__THE PROBLEM__. Pick out every line in the entries below that contains the word "height", and copy each one.

__DATASET EXCERPTS__.
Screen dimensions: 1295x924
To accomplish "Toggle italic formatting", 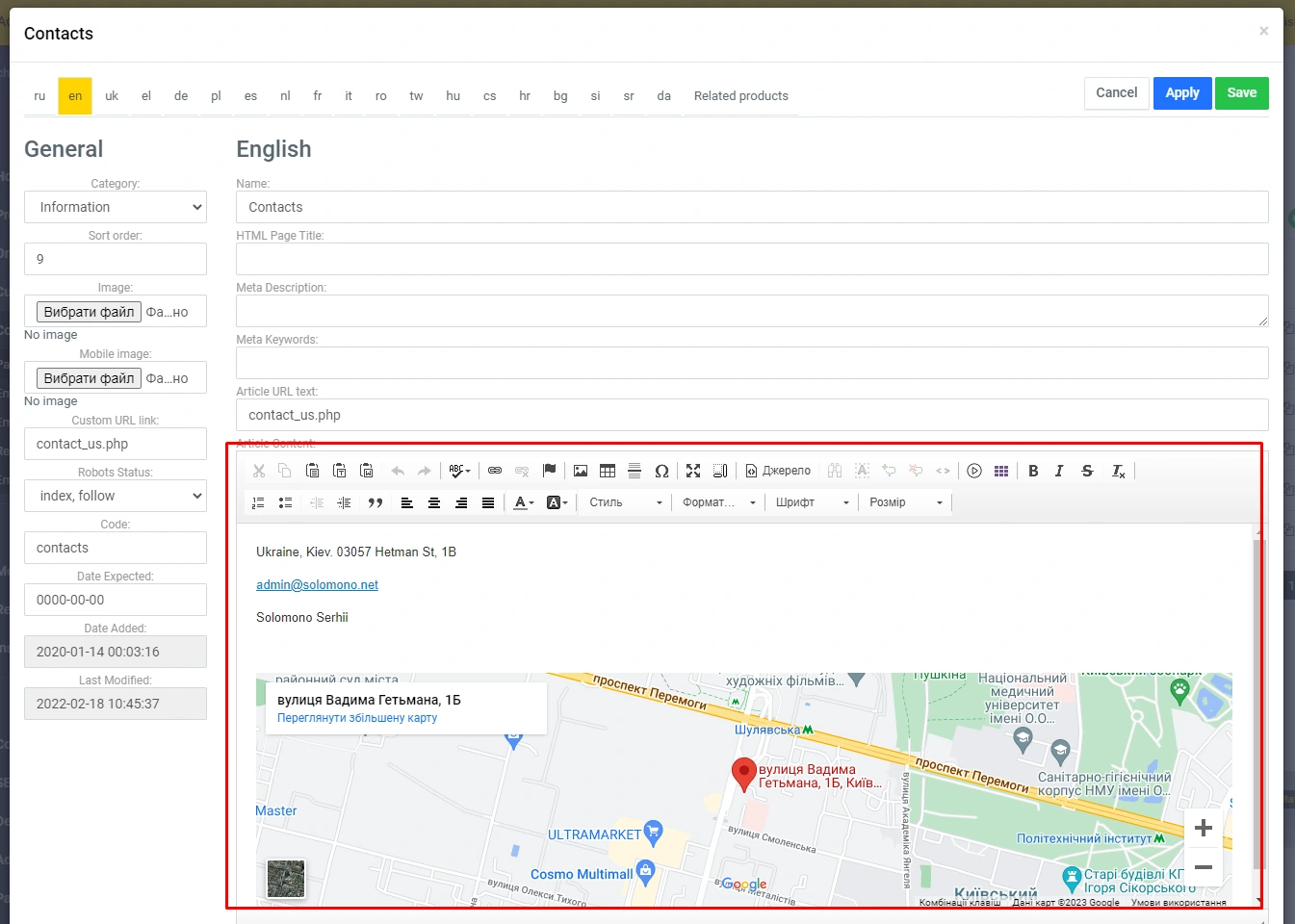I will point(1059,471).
--
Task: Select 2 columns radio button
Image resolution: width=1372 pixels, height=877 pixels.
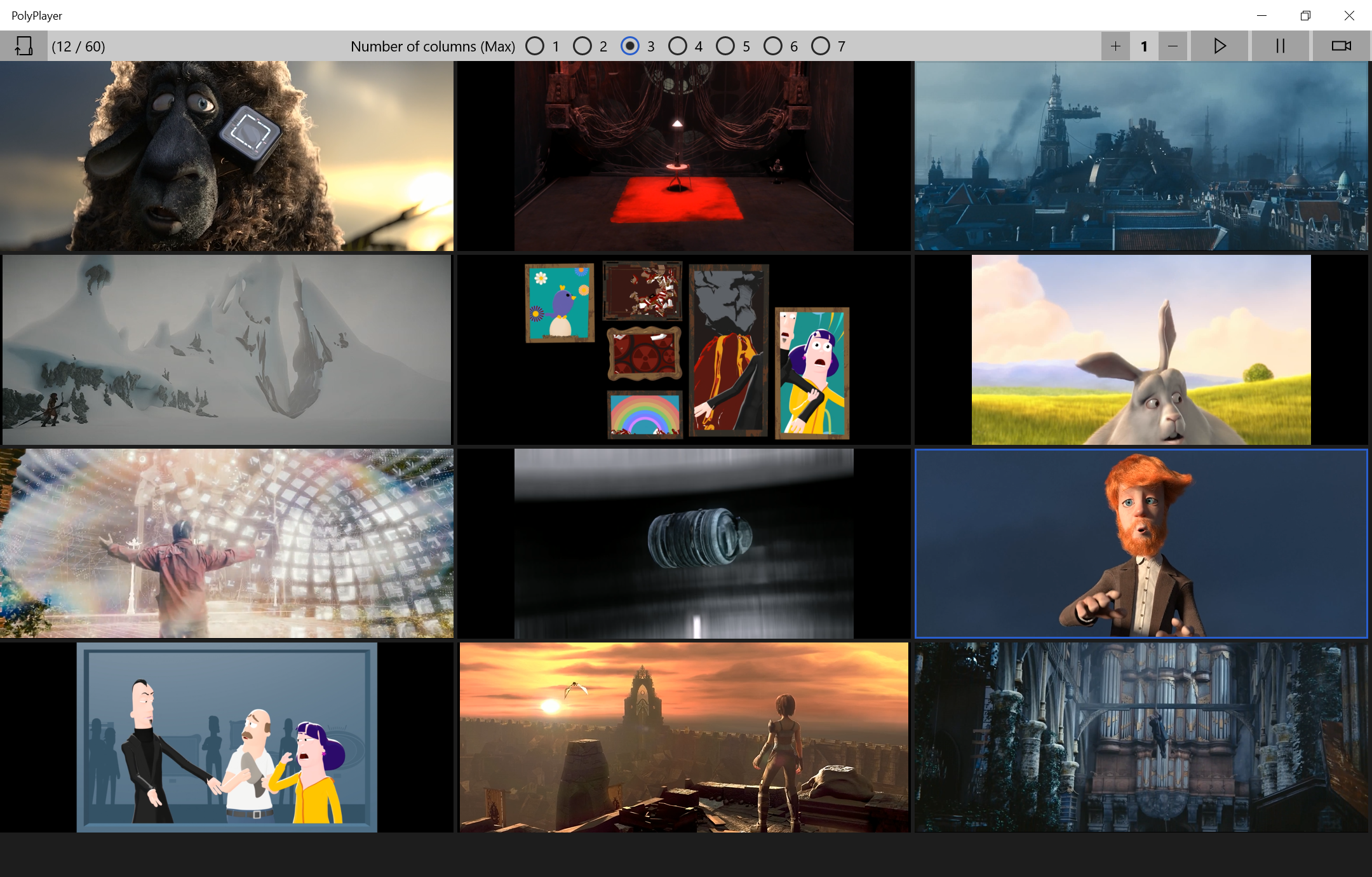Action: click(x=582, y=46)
--
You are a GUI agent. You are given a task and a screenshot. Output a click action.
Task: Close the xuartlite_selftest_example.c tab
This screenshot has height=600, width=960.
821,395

__WRITTEN SOLUTION__.
Image resolution: width=1372 pixels, height=877 pixels.
This screenshot has height=600, width=960.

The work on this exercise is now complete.